* _AIM_
Rewrite the data from the line with "[Product quantity] (63, 821)" up to and including the line with "Nieuwe leerlingen (896, 175)", swapping "Community" for "Forum" and keeping everything else the same. Return only those lines.

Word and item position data
————————
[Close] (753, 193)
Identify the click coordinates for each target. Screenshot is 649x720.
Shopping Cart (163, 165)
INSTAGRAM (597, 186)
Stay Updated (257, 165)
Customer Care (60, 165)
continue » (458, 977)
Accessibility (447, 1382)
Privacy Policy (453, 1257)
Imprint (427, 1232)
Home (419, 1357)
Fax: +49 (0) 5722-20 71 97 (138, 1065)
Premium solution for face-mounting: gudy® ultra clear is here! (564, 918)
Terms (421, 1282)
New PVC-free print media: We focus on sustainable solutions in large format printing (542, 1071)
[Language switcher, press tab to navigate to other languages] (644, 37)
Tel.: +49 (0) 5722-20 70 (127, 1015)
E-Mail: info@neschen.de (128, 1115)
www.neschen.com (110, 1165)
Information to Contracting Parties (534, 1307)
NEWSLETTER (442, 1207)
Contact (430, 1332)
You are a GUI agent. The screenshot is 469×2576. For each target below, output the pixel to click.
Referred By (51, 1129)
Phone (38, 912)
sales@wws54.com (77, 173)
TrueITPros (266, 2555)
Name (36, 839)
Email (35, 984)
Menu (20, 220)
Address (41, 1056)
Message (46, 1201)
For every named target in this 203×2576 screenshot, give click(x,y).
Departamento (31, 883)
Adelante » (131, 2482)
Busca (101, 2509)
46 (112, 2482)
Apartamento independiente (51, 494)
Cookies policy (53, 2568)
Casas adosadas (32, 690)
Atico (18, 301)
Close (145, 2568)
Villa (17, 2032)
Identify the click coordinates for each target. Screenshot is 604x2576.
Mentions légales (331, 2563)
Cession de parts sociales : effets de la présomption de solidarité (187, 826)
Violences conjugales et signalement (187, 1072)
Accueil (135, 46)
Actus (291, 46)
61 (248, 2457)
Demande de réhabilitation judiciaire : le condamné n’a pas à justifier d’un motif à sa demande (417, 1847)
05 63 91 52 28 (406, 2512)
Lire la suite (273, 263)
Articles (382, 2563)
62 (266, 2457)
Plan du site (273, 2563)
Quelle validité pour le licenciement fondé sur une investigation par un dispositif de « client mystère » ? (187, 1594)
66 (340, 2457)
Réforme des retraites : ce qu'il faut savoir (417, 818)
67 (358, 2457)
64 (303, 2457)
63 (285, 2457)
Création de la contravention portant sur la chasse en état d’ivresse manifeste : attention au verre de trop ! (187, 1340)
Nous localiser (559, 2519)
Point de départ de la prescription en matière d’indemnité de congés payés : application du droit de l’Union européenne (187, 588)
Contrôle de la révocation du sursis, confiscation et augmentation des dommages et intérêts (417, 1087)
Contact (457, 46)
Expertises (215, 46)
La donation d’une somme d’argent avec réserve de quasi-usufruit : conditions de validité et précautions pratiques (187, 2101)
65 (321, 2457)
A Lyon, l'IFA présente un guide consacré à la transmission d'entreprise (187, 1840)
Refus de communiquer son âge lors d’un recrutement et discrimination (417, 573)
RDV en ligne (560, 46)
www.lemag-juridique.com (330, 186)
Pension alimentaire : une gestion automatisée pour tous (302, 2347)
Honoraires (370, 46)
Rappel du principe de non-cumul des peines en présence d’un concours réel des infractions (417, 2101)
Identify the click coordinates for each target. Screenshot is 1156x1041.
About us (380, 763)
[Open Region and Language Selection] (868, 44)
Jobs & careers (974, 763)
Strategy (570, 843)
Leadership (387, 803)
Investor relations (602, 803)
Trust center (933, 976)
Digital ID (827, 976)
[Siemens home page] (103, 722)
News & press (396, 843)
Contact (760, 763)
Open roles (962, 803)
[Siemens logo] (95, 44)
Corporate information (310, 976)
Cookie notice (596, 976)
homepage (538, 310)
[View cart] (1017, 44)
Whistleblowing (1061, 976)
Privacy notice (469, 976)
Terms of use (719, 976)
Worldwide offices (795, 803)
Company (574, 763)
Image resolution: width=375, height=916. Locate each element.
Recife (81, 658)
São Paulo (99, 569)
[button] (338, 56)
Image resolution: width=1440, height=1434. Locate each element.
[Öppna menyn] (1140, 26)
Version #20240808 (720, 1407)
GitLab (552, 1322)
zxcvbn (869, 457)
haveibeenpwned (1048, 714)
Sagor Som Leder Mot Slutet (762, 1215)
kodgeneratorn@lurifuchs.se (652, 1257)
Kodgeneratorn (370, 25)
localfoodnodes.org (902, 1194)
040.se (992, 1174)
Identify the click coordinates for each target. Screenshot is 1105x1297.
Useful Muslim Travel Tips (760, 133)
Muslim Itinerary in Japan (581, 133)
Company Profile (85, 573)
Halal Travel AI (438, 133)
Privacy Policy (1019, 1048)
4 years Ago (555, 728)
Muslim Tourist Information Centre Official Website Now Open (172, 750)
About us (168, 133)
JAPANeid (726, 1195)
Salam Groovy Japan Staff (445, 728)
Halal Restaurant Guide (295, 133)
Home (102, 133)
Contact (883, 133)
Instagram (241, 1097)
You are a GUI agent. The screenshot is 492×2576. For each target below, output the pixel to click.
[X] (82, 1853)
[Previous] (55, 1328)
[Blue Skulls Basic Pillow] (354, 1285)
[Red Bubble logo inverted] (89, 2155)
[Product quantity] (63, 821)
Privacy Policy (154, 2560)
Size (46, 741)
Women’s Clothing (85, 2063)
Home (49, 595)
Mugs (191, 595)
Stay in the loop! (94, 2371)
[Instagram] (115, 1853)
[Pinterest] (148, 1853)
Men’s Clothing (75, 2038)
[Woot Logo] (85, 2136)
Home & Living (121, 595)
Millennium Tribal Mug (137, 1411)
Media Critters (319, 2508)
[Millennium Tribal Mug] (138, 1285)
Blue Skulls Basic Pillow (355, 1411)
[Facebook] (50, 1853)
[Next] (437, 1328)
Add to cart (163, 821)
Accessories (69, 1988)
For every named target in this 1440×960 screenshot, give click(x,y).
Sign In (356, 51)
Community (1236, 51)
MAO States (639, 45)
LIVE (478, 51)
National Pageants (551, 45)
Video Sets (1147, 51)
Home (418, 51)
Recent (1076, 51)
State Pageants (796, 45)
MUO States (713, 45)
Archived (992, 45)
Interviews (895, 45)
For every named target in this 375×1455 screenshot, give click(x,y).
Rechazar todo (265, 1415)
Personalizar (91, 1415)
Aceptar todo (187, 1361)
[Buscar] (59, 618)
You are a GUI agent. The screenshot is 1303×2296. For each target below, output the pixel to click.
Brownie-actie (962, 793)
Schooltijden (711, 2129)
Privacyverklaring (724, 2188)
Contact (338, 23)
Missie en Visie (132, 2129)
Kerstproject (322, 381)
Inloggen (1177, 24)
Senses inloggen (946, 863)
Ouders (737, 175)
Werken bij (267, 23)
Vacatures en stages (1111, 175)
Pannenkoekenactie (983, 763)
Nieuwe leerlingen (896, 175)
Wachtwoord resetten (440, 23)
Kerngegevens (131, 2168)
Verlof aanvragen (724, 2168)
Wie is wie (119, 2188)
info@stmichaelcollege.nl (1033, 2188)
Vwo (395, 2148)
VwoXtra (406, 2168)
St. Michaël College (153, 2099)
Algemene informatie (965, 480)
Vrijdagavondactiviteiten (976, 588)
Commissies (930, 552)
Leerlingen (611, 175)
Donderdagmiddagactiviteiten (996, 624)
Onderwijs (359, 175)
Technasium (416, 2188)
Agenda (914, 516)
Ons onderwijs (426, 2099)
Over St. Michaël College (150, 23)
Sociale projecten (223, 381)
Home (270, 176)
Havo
————————
* _FINAL RESULT_
[Product quantity] (63, 821)
Privacy Policy (154, 2560)
Size (46, 741)
Women’s Clothing (85, 2063)
Home (49, 595)
Mugs (191, 595)
Stay in the loop! (94, 2371)
[Instagram] (115, 1853)
[Pinterest] (148, 1853)
Men’s Clothing (75, 2038)
[Woot Logo] (85, 2136)
Home & Living (121, 595)
Millennium Tribal Mug (137, 1411)
Media Critters (319, 2508)
[Millennium Tribal Mug] (138, 1285)
Blue Skulls Basic Pillow (355, 1411)
[Facebook] (50, 1853)
[Next] (437, 1328)
Add to cart (163, 821)
Accessories (69, 1988)
For every named target in this 1440×960 screenshot, give click(x,y).
Sign In (356, 51)
Forum (1236, 51)
MAO States (639, 45)
LIVE (478, 51)
National Pageants (551, 45)
Video Sets (1147, 51)
Home (418, 51)
Recent (1076, 51)
State Pageants (796, 45)
MUO States (713, 45)
Archived (992, 45)
Interviews (895, 45)
For every named target in this 375×1455 screenshot, give click(x,y).
Rechazar todo (265, 1415)
Personalizar (91, 1415)
Aceptar todo (187, 1361)
[Buscar] (59, 618)
You are a GUI agent. The screenshot is 1303×2296. For each target below, output the pixel to click.
Brownie-actie (962, 793)
Schooltijden (711, 2129)
Privacyverklaring (724, 2188)
Contact (338, 23)
Missie en Visie (132, 2129)
Kerstproject (322, 381)
Inloggen (1177, 24)
Senses inloggen (946, 863)
Ouders (737, 175)
Werken bij (267, 23)
Vacatures en stages (1111, 175)
Pannenkoekenactie (983, 763)
Nieuwe leerlingen (896, 175)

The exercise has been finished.